Saturday night we went to a lackluster restaurant/bar with awful service, but then found a nice new discoteca that has free cover charge, which is quite an exciting thing to find here.
Sunday, I went to a brunch restaurant with a couple of my classmates which was so tasty. Its a gringo-owned cafe in a really cute park that has such amazing and very american breakfast options. I got a California breakfast burrito, which came with bacon, eggs, avocado, basil aoli, tomatoes, onions, and a mix of mozzarella and cheddar cheese. It was so so good.
Then I spent the afternoon wandering around the centro taking photos of graffiti because that is my topic for my major culture class project. Its actually a really fun topic because I can do it almost entirely through photography, and Cuenca has some really amazing street art.
The next week was another brutal work filled week since we had more spanish reading due and a test on Thursday. Wednesday was really fun though, because we all went to an elementary school instead of regular class and painted murals on the walls for the kids. It was actually super fun and relaxing to spend the day painting (and getting completely covered in paint).
Then Friday, we left on another academic trip, this time to Zaruma, a small mining town in Southern Ecuador. It was a fairly long drive, but we stopped along the way to see a really amazing waterfall. It was humongous and had so much water flowing through it that we all got completely soaked standing even somewhat near it to take photos of it.
Once we got to our hotel in Zaruma, we went straight into the very large swimming pool and hung out there for most of the afternoon, before having a very relaxed evening in our hotel.
Saturday, we went into town to this little museum/mine that this man and many generations of his family have been running. The museum was really amazing and was filled with all sorts of rocks that he and his family have been collecting for generations. There were also tons of old antiques throughout the museum, including numerous typewriters, cameras, and other things that used to be manual that are now electronic.
After that museum, we went to another mine, called el Sexmo, once one of the major mines in the area. We walked for a while through the old mine chambers which was really cool, but definitely not for those who are claustrophobic.
Then we had an interesting lunch in Zaruma where we ate a traditional dish of the area which I found very unpleasant. It was just a scramble of plantains, eggs, and cheese, but the traditional cheese used for it has a very odd flavor. Then we spent the afternoon taking photos around the town as a sort of exposé on life in Zaruma.
Saturday was also the 21st birthday of one of my other classmates so we spent all evening and night celebrating it with her, which is always very fun.
Then the next day it was back on the bus to Cuenca, with me getting home just in time for family bingo night at my house.
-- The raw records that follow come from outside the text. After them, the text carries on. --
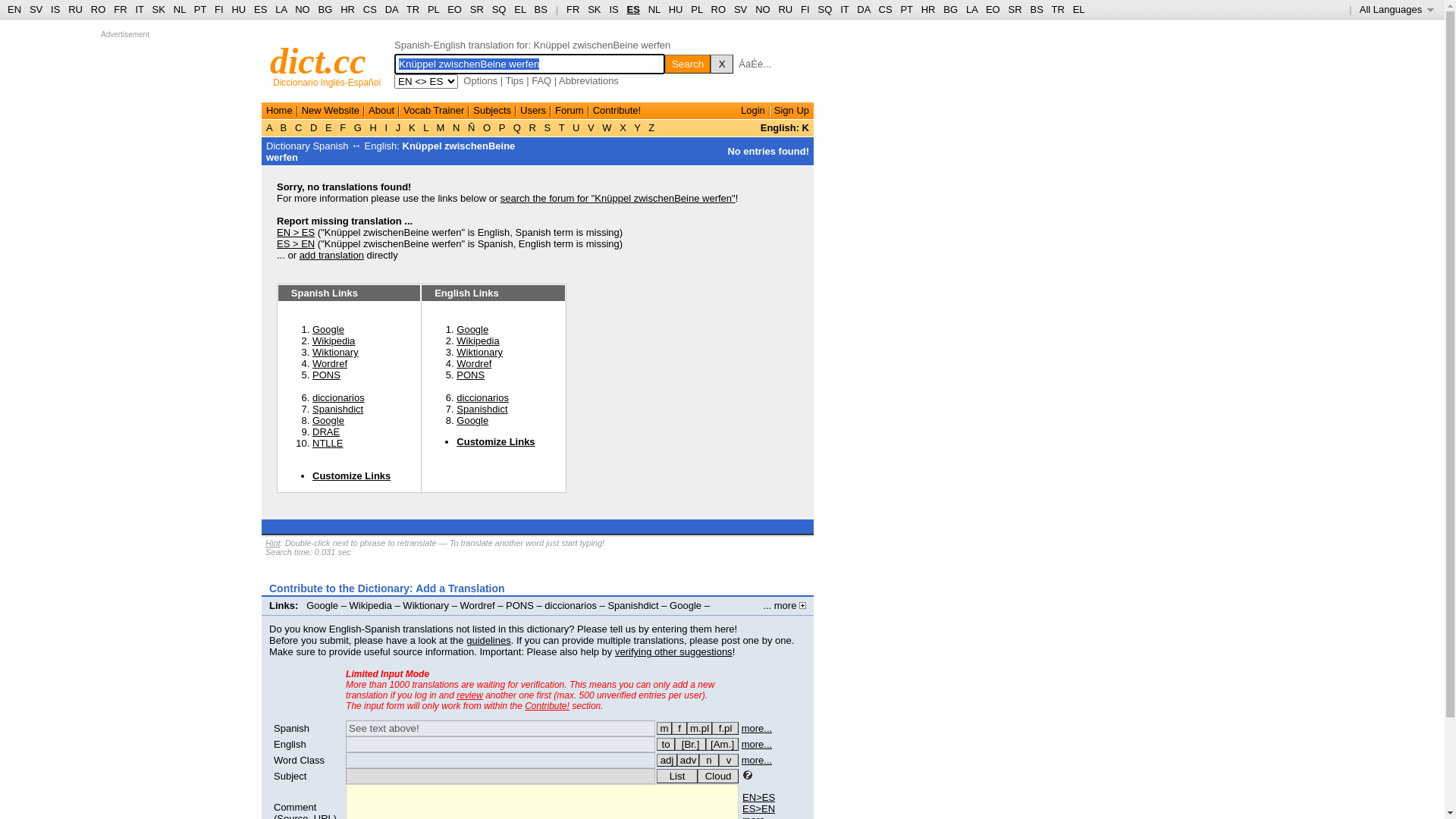  I want to click on 'Tips', so click(513, 80).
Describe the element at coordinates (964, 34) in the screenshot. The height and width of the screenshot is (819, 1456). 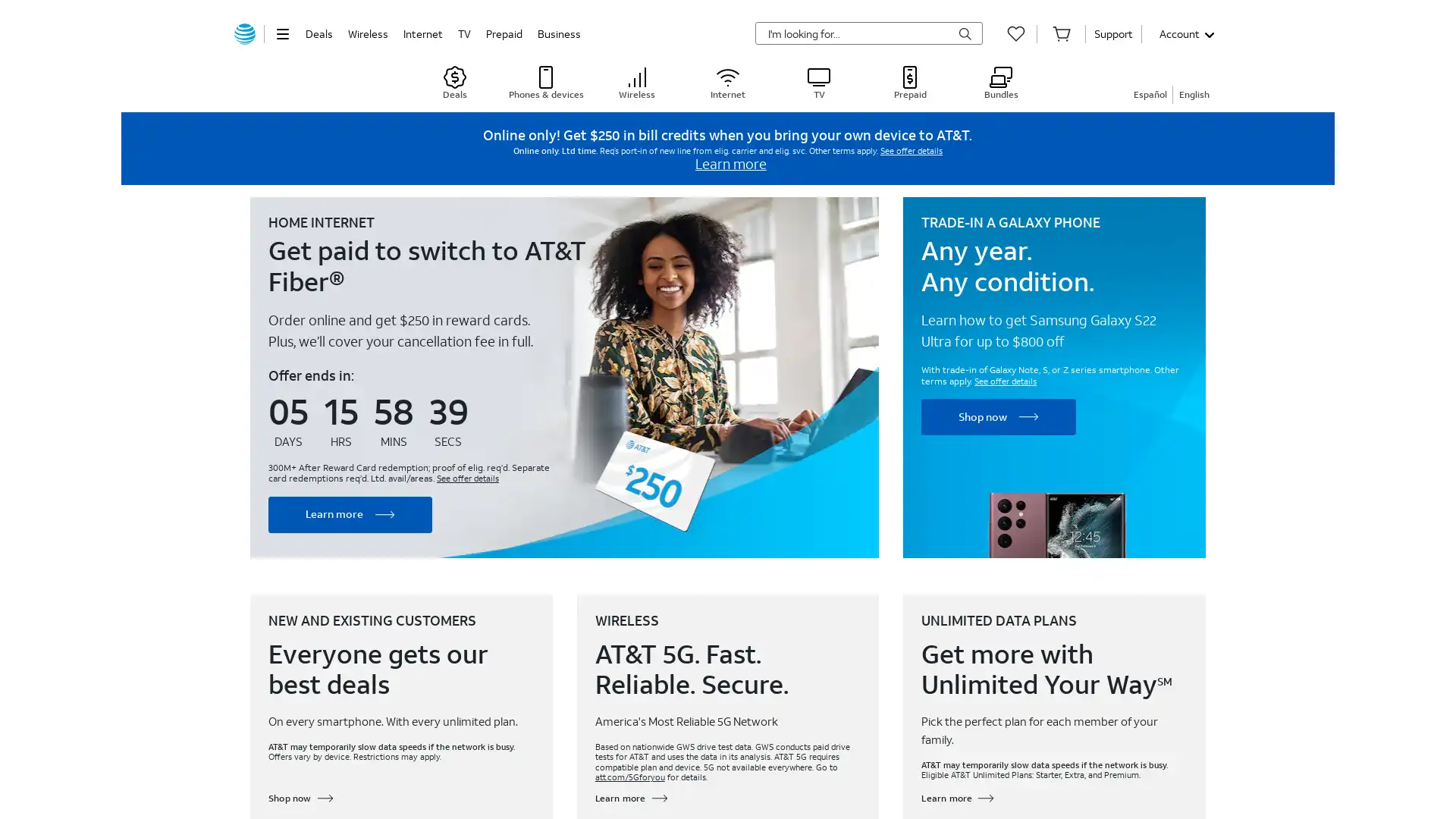
I see `Search` at that location.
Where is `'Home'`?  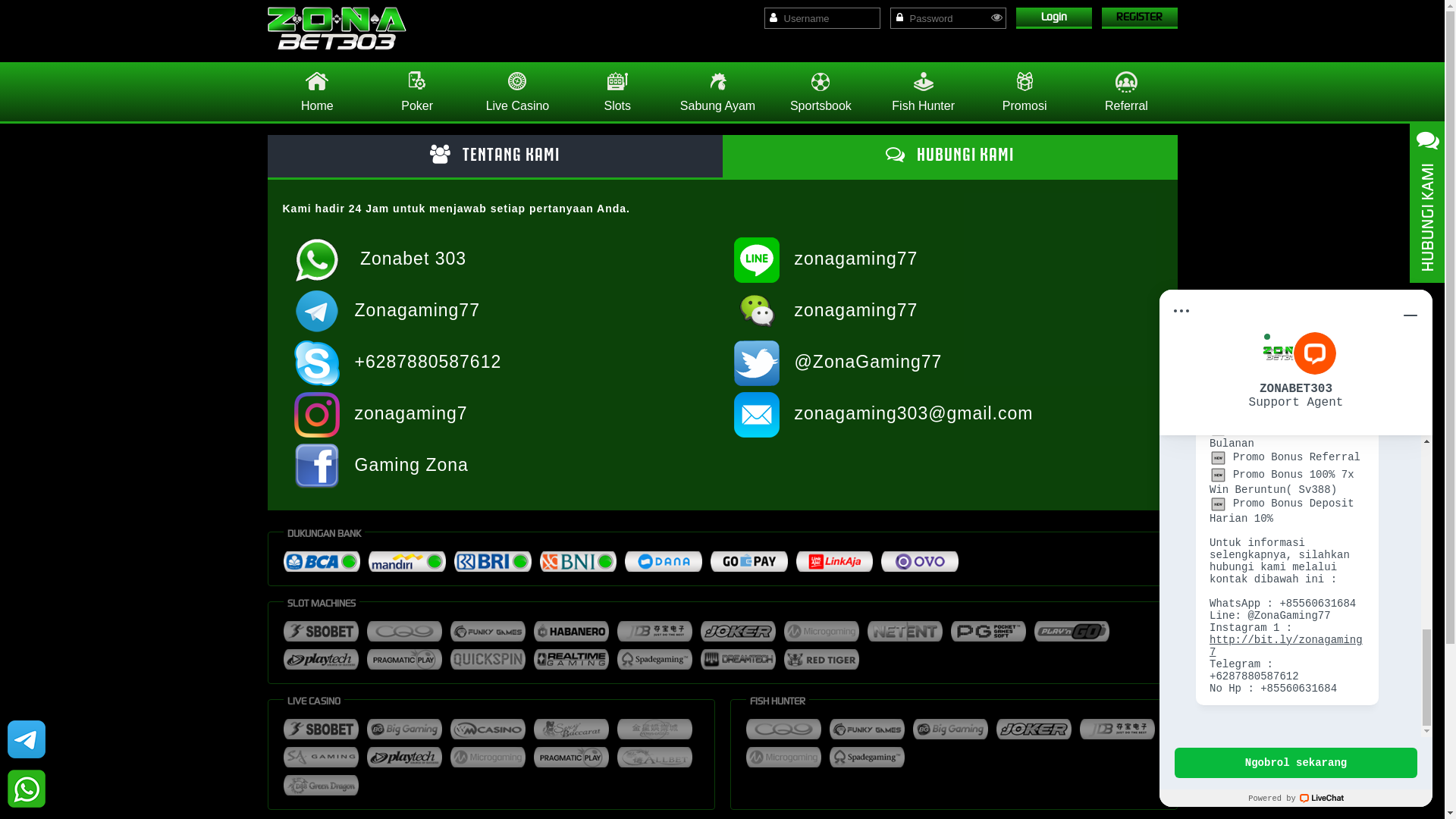 'Home' is located at coordinates (315, 91).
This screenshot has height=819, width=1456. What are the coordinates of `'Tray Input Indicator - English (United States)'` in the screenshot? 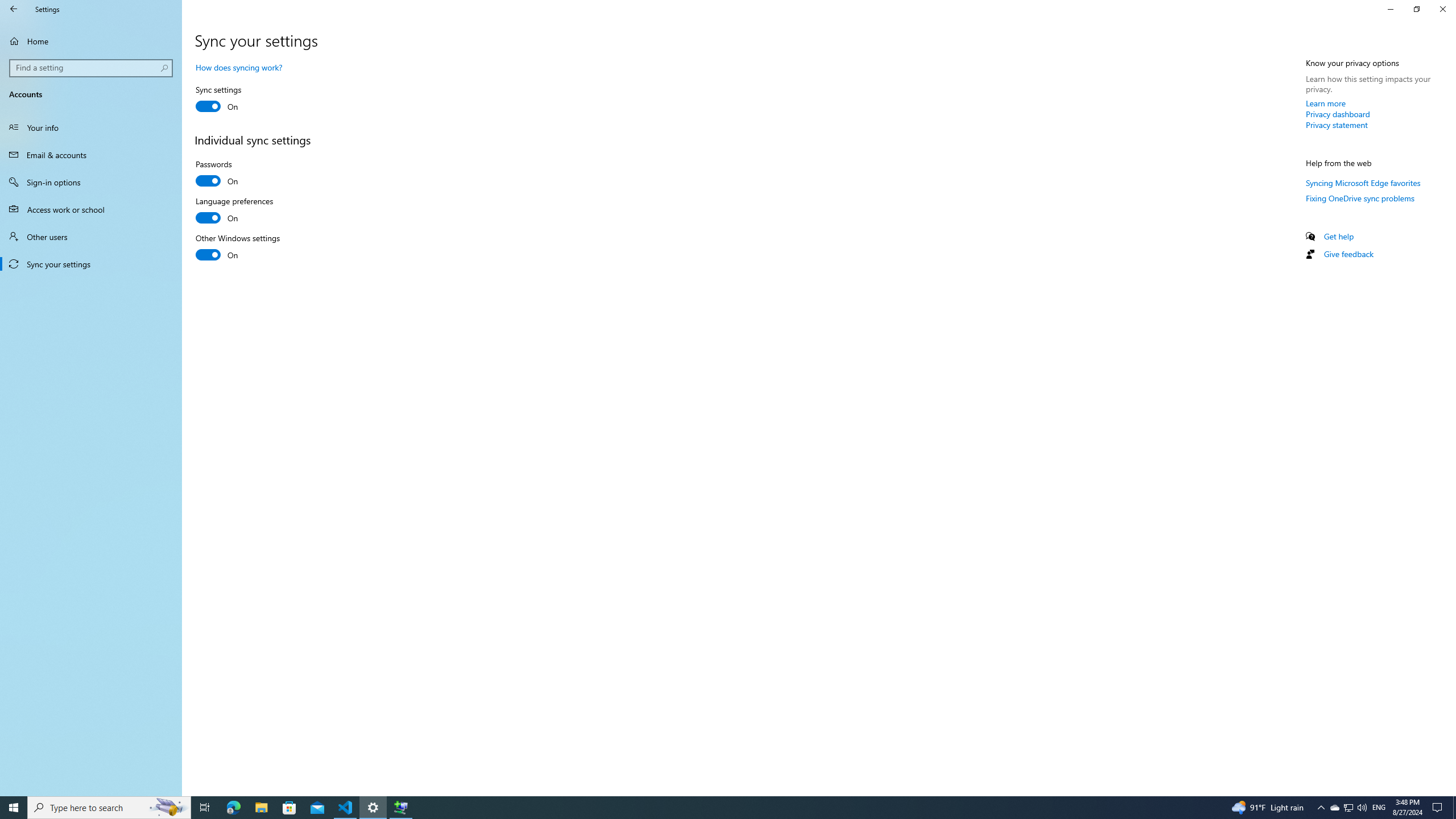 It's located at (1379, 806).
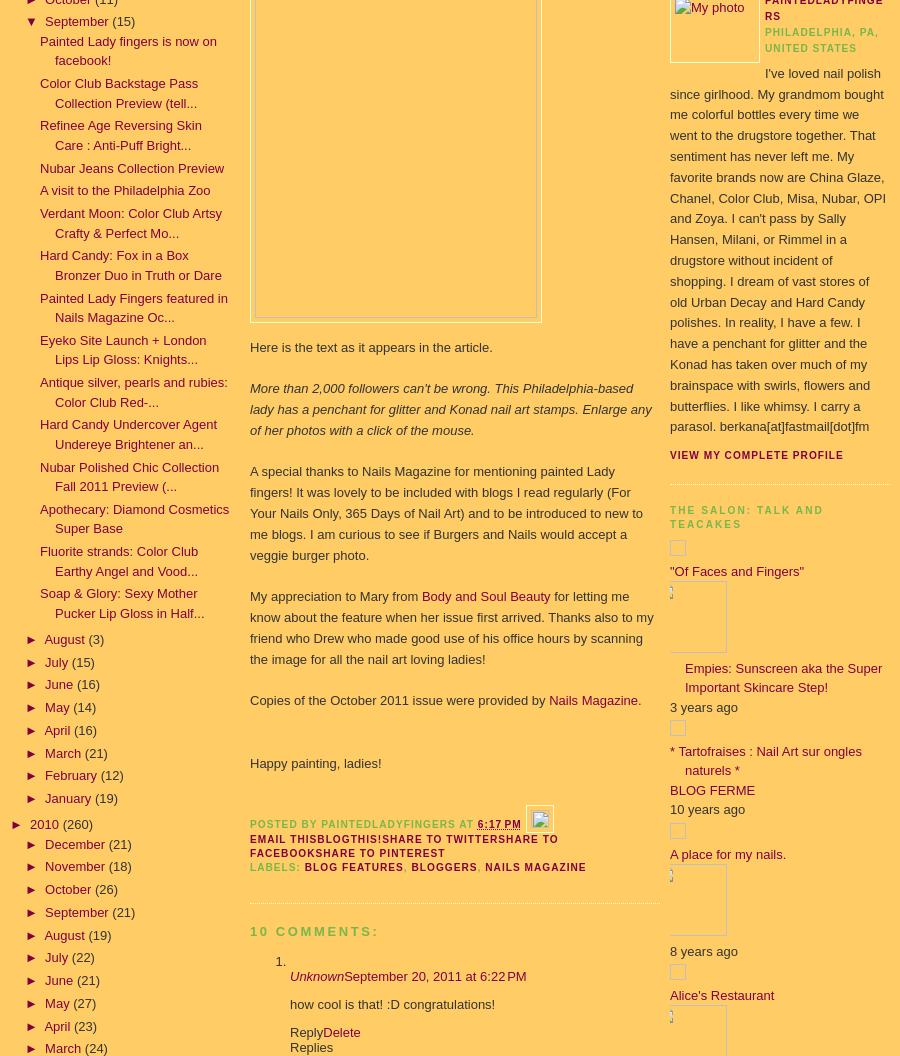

It was fun but unfortunately i’m sick now, so I felt a bit out of it all evening.
Today I’m feeling very sick, lots of coughing, no voice, and a large amount of congestion in all of my sinus-areas. So i’m descansa-ing (resting) at home for the day, hoping my condition will improve, but hey its a good time to finally get around to posting on my blog..
Also, its crazy but we only have two weeks left on the program. Doesn’t mean i’m anywhere near done traveling, but the next leg of my journey will be over. Kind-of sad actually, time passed so so rapidly here and I really love it here… but i still have a couple more weeks of fun before its over.